According to statistics from Vietnam Social Insurance, from January 1, 2016, to August 31, 2024, over 1.285 million workers withdrew from the social insurance system. Of these, nearly 631,128 have since rejoined the system, continuing to make contributions.
However, these workers lose the cumulative years of previous contributions, meaning they must restart their participation from scratch.
The Vietnam Social Security Deputy Director, Dao Duy Hien, noted that most one-time withdrawals come from workers in the private sector, who face job instability and frequent job changes. Nearly 78% of these workers are between the ages of 20 and 40.
Young workers often prioritize short-term financial relief over long-term benefits like pensions. With relatively low wages, they opt to withdraw their social insurance funds to meet immediate financial challenges.
A labor and wage expert warned that this trend will leave many without adequate retirement savings, leading to severe financial hardship in old age.
Experts point out that the one-time withdrawal option, a policy echoing previous schemes, has led to significant difficulties for workers once they reach retirement age. Without pensions, many struggle to make ends meet in their later years.
For this reason, the government must enhance policies to retain workers within the social insurance system. Additionally, support should be offered to help young workers overcome financial challenges, ensuring they stay within the system long enough to qualify for pension benefits.
"As we age, even a modest pension is better than none," noted one expert. "Moreover, health insurance benefits help ease the burden on families when workers face health issues."
New legislation limits one-time withdrawals
Under the new Social Insurance Law, effective July 1, 2025, workers with less than 20 years of contributions can still withdraw their social insurance benefits after 12 months of not participating in mandatory or voluntary contributions. However, after this period, the option to withdraw one’s social insurance in one lump sum will no longer be available.
The revised law only allows one-time withdrawals in specific circumstances: when a person reaches the retirement age but hasn’t met the contribution period; when relocating overseas; or when suffering from severe health conditions such as cancer, paralysis, cirrhosis, tuberculosis, AIDS, or if their working capacity is reduced by 81% or more. Severe disabilities are also eligible for one-time withdrawals.
The payout for one-time withdrawals will be calculated based on the number of years of contributions, with the rate as follows:
- 1.5 times the average monthly income for contributions made before 2014.

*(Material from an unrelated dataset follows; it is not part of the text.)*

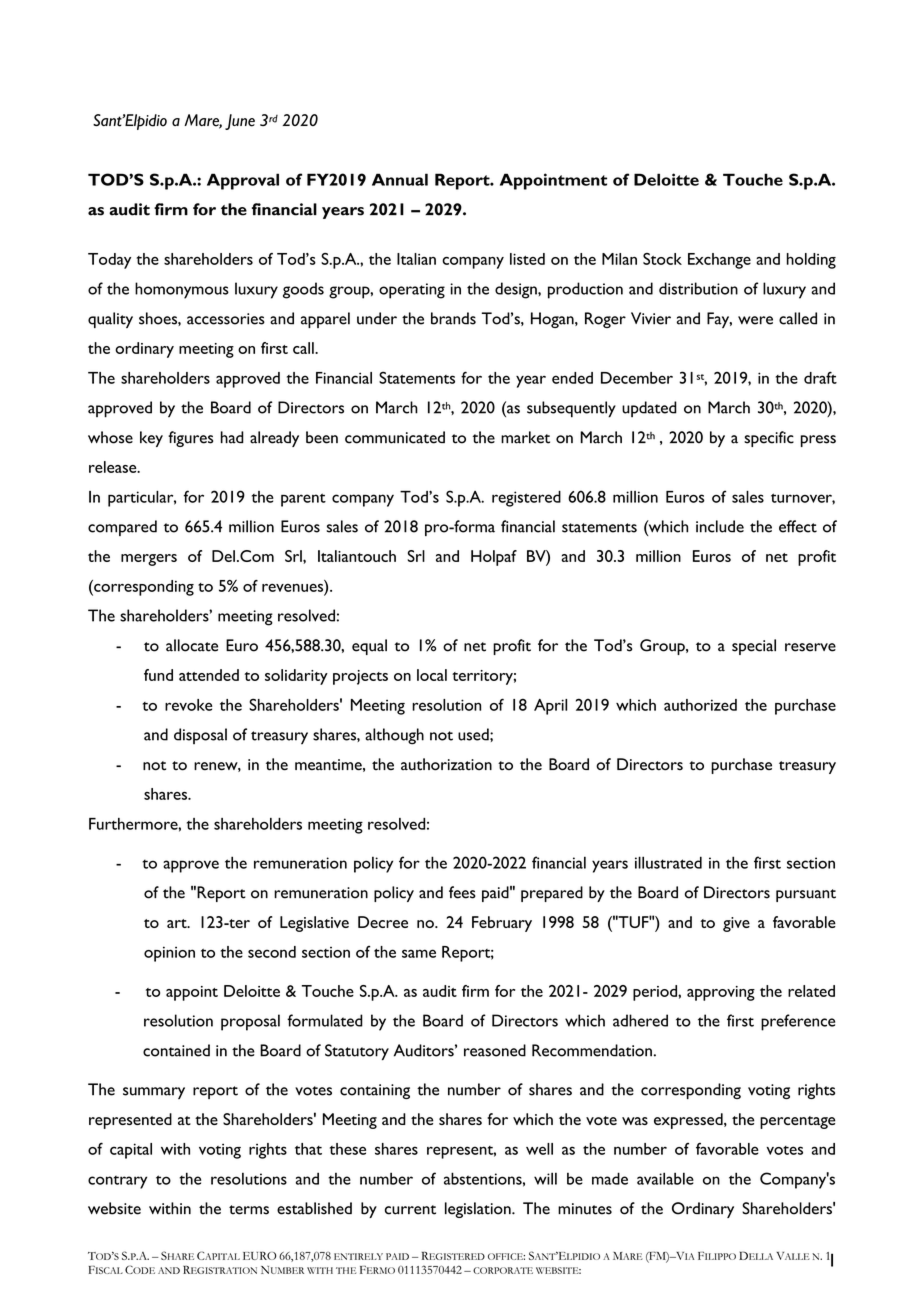 Image resolution: width=924 pixels, height=1308 pixels. I want to click on include, so click(720, 526).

- 2 times the average monthly income for contributions made after 2014. In cases where a worker has contributed both before and after 2014, any partial months from before 2014 will be rolled over and calculated according to the post-2014 rate.

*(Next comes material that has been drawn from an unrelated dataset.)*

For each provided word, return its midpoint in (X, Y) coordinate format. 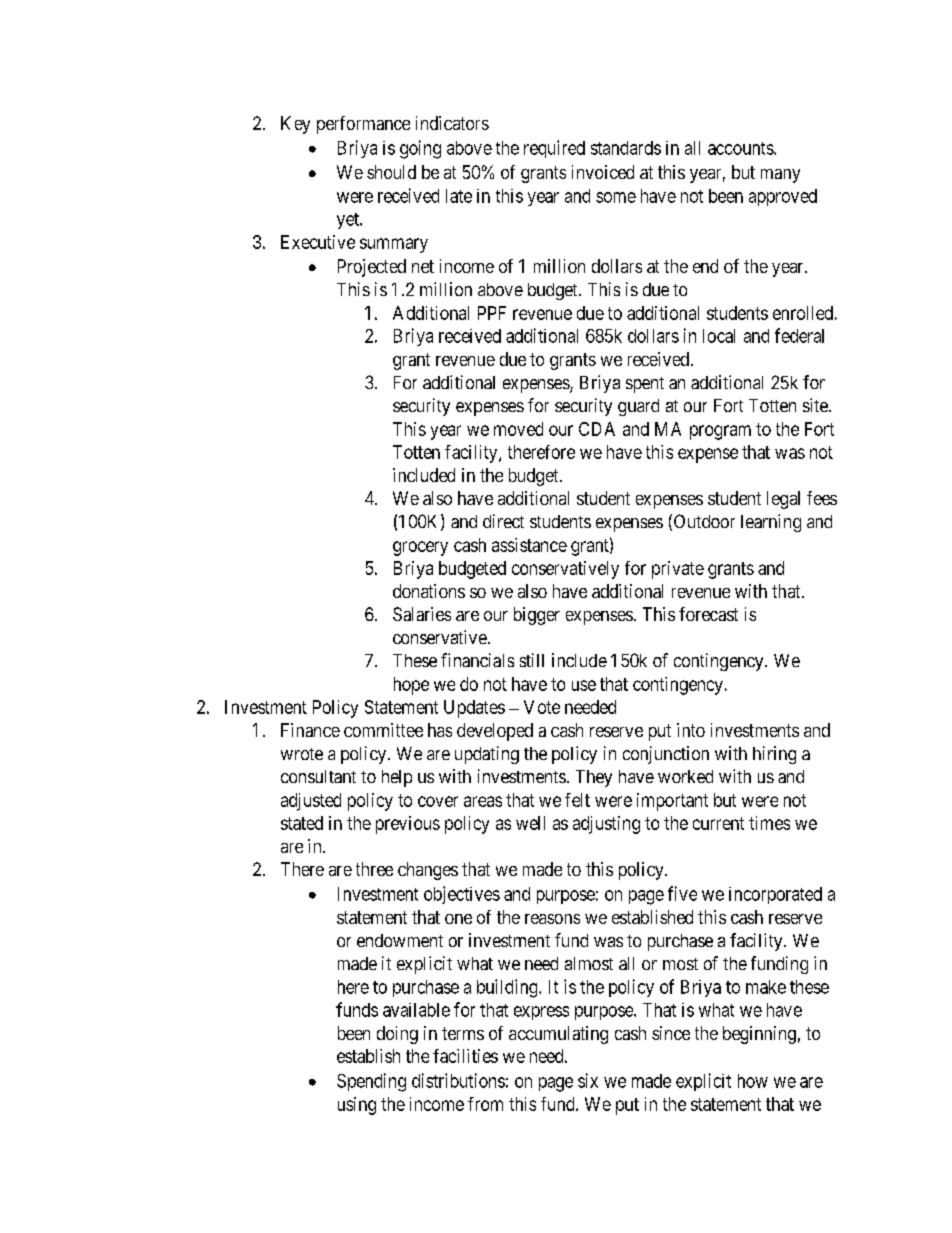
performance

If a worker has less than one year of contributions, their one-time withdrawal will be equal to the total amount contributed, but not exceeding two times the average monthly income used as the basis for social insurance contributions.

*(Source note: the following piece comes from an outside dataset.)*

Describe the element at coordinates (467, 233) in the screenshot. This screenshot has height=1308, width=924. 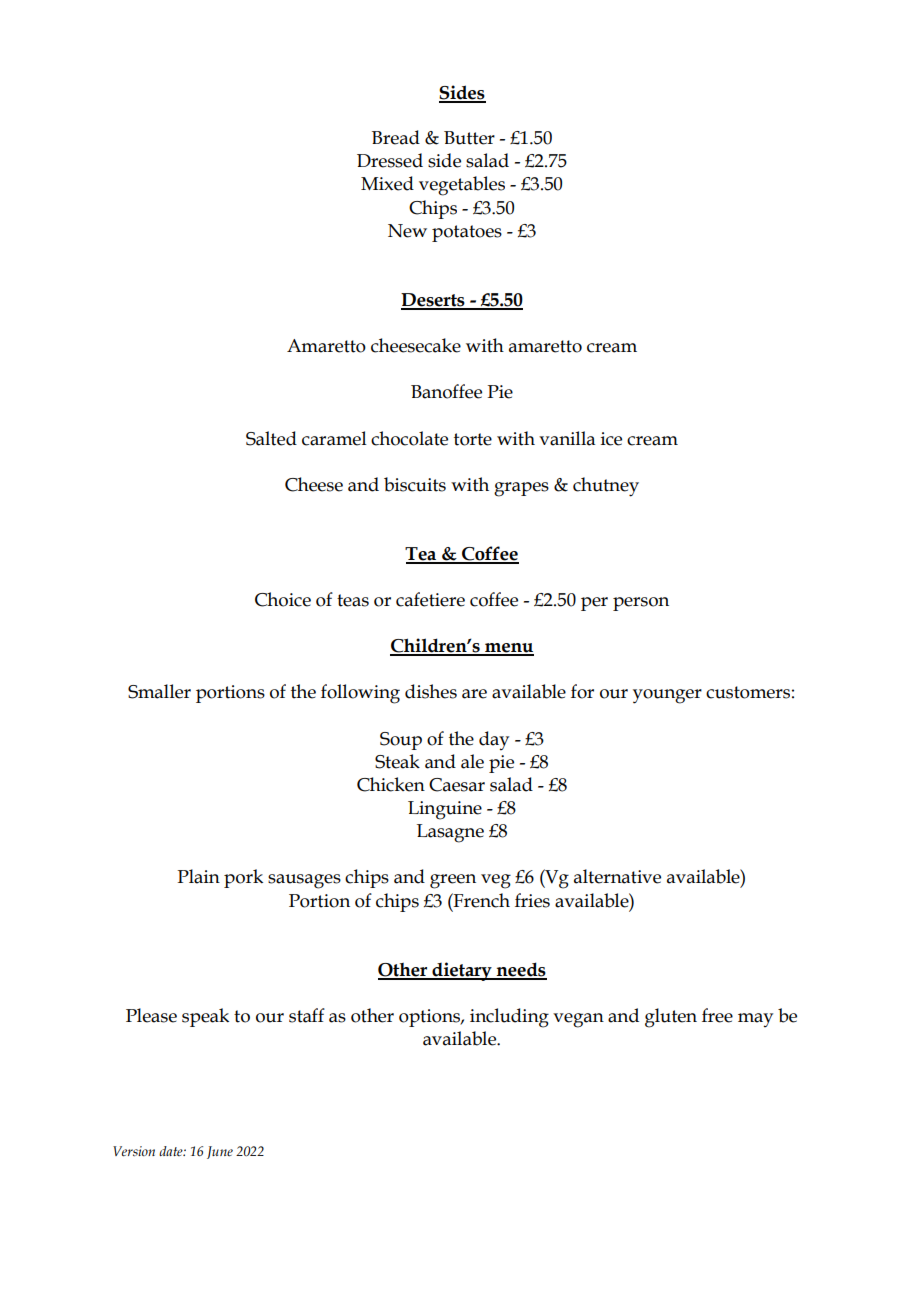
I see `potatoes` at that location.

For workers who received state support for voluntary social insurance contributions, the withdrawal amount will not include the portion contributed by the state.
Even if a worker withdraws their social insurance in one lump sum, any remaining unemployment insurance contributions will be preserved. If they rejoin the workforce and contribute to unemployment insurance again, their previous contributions will be added to their new period of coverage.
Supporting workers for long-term security
Experts stress that the government must focus on supporting workers, particularly the younger demographic, to prevent one-time withdrawals that jeopardize their future financial stability.
The revised social insurance law reflects this approach by limiting the conditions for one-time withdrawals, encouraging workers to remain in the system long enough to qualify for retirement benefits.
In addition to the reduction of the required contribution period from 20 years to 15 years for pension eligibility, there should be enhanced policies aimed at supporting workers facing financial hardships. These measures would help workers stay within the system and secure benefits such as pensions and health insurance in the long term.
As one labor expert stated, "While a low pension is not ideal, it’s far better than no pension at all. Health insurance, in particular, can significantly ease the burden on families when elderly individuals face medical issues."